===== EXTRACTED INFORMATION

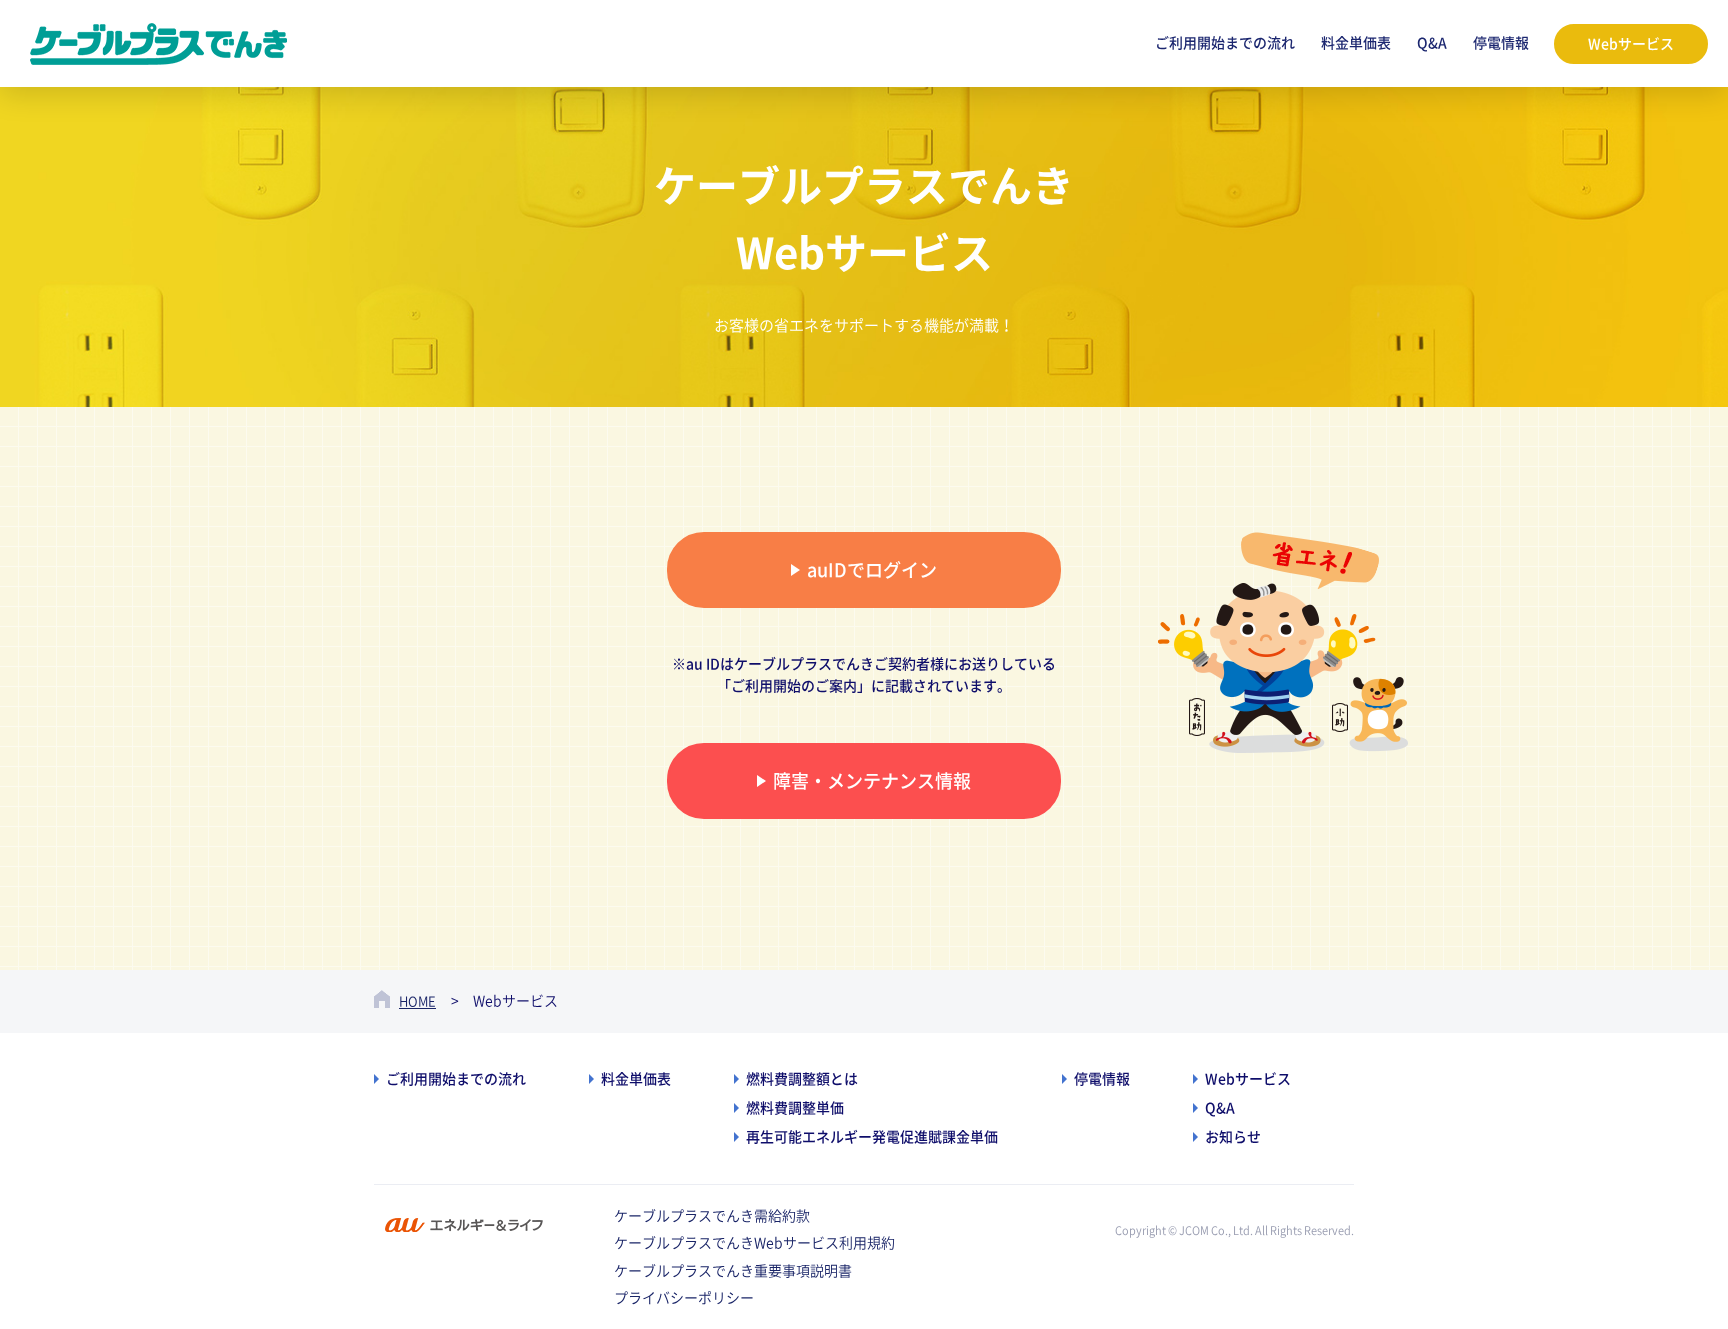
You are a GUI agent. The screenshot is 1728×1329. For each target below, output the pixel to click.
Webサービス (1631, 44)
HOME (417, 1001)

==========
===== EXTRACTED INFORMATION

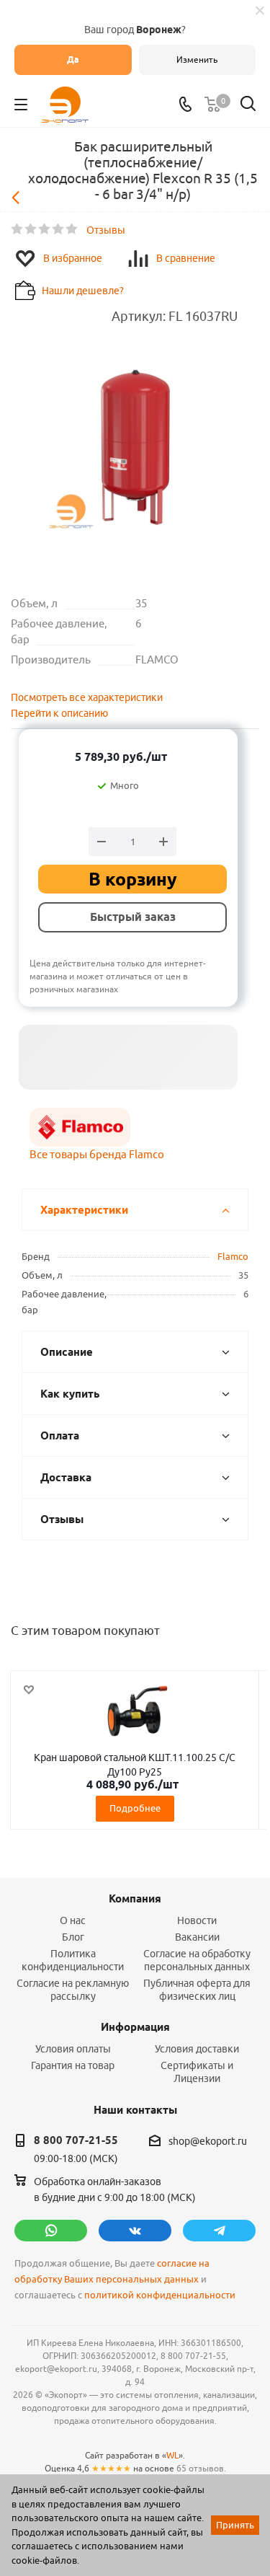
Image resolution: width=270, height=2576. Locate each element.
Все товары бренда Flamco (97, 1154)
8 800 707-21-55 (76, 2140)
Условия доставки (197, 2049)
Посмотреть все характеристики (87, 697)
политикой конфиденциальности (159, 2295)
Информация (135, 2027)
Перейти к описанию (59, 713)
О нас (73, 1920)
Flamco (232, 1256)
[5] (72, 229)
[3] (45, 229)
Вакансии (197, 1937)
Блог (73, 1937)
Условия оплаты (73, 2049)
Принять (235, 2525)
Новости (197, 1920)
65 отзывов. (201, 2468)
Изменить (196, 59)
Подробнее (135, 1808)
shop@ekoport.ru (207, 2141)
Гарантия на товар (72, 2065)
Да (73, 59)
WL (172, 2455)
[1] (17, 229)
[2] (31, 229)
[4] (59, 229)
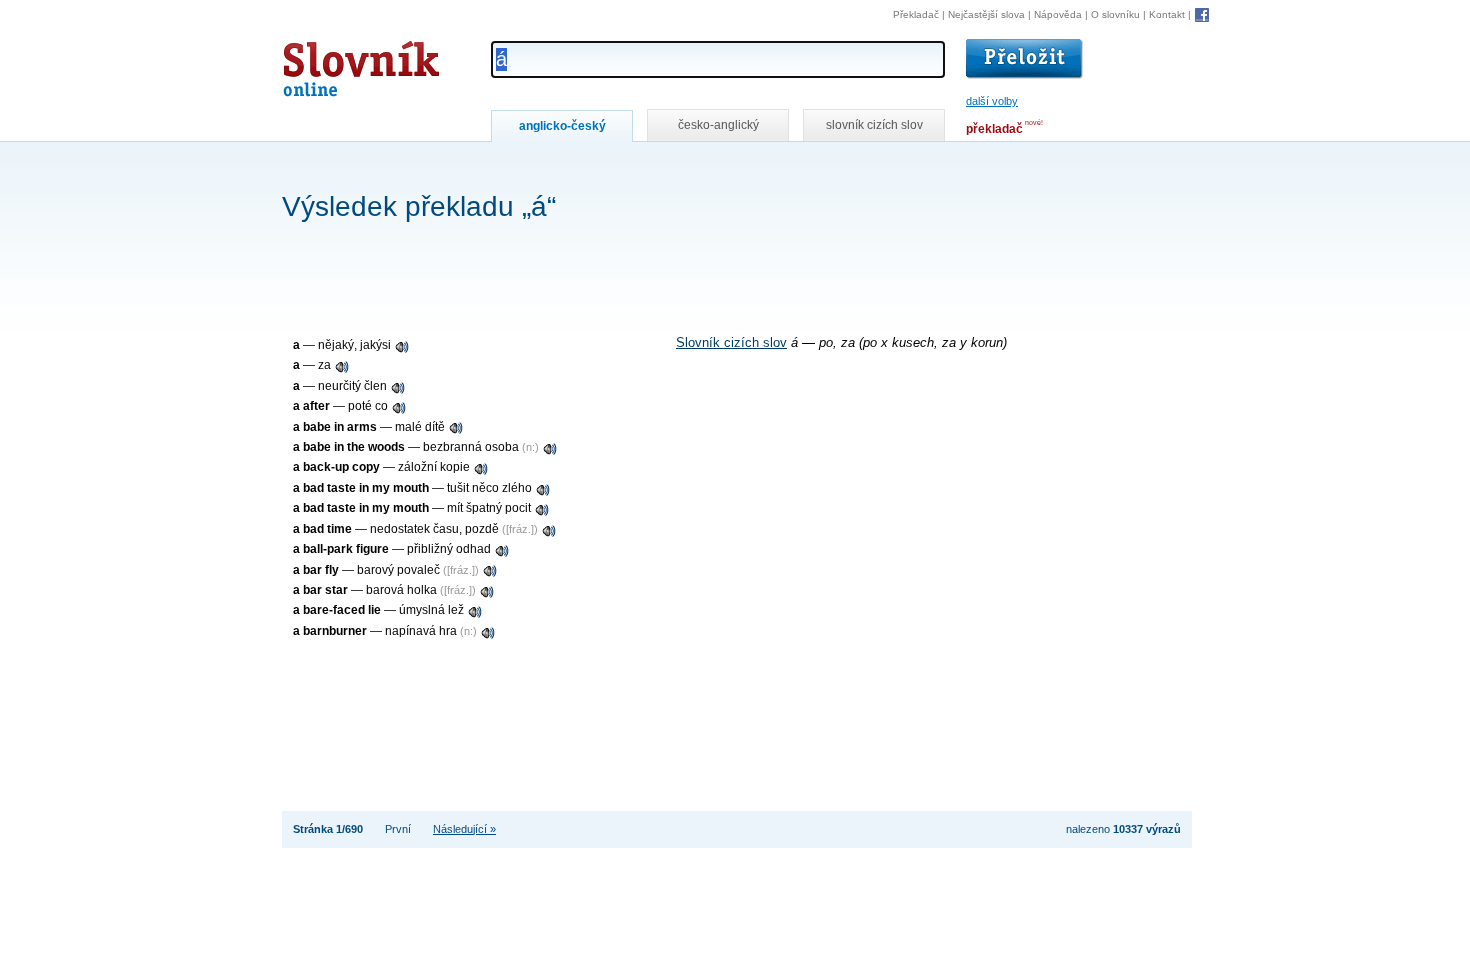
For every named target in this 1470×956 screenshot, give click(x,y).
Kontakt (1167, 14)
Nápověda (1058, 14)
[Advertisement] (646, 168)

==========

## [EXERCISE OBJECTIVE]
The response should be the listing above, limited to the lines between the one holding "You are a GUI" and the one holding "HOME (417, 1001)", inclusive, reproduced exactly.

## [REPLY TO THE TASK]
You are a GUI agent. The screenshot is 1728×1329. For each target below, output the pixel to click.
Webサービス (1631, 44)
HOME (417, 1001)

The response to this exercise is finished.